Exercise goal:
Your task is to gather the lines below that hold the string "will".

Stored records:
+--
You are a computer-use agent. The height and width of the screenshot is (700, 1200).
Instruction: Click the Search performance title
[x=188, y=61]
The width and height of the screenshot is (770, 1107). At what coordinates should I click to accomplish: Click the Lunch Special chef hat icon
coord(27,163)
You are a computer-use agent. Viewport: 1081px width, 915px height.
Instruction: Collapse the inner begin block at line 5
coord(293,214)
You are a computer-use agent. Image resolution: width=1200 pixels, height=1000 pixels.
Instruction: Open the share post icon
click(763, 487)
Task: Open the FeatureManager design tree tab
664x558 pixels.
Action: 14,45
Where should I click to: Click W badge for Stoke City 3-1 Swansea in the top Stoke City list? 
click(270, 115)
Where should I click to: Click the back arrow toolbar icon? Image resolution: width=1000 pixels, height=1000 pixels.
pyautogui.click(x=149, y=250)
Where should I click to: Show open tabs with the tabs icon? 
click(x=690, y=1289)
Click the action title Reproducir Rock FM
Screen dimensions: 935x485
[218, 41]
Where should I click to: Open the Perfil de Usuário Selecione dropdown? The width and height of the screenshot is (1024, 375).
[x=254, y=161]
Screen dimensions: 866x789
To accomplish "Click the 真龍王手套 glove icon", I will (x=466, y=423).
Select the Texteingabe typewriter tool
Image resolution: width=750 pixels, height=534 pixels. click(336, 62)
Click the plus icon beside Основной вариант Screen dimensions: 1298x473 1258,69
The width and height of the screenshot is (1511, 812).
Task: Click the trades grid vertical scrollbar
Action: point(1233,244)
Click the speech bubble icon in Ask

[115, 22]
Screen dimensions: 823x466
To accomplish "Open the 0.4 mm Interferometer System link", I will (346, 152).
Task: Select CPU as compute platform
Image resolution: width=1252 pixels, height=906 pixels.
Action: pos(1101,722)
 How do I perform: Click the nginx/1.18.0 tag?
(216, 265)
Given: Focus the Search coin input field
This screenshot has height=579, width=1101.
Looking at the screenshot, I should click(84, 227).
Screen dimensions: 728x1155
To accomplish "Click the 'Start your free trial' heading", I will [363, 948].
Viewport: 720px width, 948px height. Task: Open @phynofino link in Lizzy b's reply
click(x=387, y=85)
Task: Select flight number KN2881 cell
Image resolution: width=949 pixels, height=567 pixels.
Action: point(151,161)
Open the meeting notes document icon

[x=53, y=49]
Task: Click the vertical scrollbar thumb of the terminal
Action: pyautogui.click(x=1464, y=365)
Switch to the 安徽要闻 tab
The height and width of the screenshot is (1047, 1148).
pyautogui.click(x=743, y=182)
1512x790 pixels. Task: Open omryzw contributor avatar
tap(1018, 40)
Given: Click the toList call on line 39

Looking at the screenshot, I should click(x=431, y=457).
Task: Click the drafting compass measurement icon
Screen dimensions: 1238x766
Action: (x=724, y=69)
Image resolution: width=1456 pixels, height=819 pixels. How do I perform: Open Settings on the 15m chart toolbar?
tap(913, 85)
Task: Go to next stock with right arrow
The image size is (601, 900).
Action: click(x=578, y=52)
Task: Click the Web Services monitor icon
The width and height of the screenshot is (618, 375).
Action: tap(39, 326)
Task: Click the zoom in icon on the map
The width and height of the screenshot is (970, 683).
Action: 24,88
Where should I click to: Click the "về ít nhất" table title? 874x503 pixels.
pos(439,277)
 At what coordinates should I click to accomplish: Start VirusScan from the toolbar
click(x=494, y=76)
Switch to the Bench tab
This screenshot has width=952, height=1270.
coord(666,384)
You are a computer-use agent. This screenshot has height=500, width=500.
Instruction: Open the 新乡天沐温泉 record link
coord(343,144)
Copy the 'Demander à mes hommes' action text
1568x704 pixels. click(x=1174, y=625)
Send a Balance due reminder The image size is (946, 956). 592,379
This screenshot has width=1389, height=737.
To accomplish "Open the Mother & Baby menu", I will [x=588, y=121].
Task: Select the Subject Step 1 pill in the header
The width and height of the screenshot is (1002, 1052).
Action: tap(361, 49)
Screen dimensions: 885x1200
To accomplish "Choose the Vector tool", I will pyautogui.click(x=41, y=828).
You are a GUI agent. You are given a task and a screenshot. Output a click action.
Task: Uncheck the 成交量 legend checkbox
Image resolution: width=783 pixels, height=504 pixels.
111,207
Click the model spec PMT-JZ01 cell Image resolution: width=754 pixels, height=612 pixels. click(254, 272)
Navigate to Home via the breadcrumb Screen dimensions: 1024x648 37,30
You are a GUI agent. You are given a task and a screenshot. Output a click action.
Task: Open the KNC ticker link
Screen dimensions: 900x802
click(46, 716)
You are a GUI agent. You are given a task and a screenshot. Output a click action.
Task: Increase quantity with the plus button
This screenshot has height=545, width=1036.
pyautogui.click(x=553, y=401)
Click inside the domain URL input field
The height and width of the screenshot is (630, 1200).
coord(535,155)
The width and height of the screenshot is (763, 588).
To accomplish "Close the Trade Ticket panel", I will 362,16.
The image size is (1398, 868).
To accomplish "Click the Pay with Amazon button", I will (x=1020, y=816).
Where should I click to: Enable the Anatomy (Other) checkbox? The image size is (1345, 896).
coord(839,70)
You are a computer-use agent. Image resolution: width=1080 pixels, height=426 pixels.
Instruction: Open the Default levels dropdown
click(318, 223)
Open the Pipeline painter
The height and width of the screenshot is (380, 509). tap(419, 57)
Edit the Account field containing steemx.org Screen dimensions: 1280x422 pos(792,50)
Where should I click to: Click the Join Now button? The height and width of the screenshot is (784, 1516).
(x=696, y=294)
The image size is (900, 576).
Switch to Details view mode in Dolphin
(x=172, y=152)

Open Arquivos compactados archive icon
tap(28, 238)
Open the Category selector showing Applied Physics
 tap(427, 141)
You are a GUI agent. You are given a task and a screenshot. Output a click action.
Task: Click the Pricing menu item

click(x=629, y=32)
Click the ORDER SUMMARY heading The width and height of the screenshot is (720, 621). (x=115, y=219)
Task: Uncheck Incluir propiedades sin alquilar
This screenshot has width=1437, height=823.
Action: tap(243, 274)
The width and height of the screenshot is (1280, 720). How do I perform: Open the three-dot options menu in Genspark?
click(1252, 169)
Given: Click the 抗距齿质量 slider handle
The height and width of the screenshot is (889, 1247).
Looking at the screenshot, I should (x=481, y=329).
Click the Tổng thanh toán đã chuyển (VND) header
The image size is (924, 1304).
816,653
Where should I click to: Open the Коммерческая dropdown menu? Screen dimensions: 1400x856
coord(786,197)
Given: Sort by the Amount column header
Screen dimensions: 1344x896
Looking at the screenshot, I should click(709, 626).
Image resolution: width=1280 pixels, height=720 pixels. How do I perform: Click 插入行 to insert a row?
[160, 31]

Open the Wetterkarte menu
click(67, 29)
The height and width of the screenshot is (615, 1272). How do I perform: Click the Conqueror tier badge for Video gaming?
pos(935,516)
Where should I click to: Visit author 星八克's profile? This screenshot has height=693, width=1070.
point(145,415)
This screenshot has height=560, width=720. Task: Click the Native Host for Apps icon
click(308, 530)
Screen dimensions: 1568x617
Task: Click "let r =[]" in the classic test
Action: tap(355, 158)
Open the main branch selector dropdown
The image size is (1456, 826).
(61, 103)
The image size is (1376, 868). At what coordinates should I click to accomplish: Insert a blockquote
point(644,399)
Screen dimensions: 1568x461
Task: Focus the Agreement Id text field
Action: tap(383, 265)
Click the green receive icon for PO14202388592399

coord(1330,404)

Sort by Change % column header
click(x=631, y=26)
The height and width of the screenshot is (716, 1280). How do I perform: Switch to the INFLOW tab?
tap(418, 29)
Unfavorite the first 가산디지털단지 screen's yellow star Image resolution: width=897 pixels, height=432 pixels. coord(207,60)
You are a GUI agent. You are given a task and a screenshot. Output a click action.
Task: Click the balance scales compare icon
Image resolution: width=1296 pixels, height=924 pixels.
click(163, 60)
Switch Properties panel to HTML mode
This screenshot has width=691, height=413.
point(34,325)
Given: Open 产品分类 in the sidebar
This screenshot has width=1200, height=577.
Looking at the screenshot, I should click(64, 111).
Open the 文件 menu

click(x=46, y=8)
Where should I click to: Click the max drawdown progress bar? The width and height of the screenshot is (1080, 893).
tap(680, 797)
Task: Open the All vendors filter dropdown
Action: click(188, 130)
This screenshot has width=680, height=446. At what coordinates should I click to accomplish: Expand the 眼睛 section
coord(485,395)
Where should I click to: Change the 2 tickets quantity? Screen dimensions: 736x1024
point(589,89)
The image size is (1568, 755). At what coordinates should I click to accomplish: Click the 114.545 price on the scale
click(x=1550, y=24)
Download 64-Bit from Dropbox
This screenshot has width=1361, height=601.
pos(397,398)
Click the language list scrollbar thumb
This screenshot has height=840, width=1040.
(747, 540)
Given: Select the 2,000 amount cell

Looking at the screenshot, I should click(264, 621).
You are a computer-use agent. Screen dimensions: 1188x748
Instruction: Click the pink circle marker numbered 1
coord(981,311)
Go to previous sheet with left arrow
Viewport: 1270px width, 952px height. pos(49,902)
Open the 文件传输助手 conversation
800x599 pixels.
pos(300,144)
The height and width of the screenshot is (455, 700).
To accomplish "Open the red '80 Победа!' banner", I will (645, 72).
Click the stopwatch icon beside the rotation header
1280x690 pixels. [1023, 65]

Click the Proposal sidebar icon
+--
Answer box:
To accomplish "Click the 真龍王手套 glove icon", I will (x=466, y=423).
To accomplish "Open the 0.4 mm Interferometer System link", I will (346, 152).
To accomplish "Click the 'Start your free trial' heading", I will [363, 948].
To accomplish "Open the Mother & Baby menu", I will [x=588, y=121].
To accomplish "Choose the Vector tool", I will pyautogui.click(x=41, y=828).
To accomplish "Close the Trade Ticket panel", I will 362,16.
To accomplish "Click the Pay with Amazon button", I will (x=1020, y=816).
To accomplish "Open the red '80 Победа!' banner", I will (645, 72).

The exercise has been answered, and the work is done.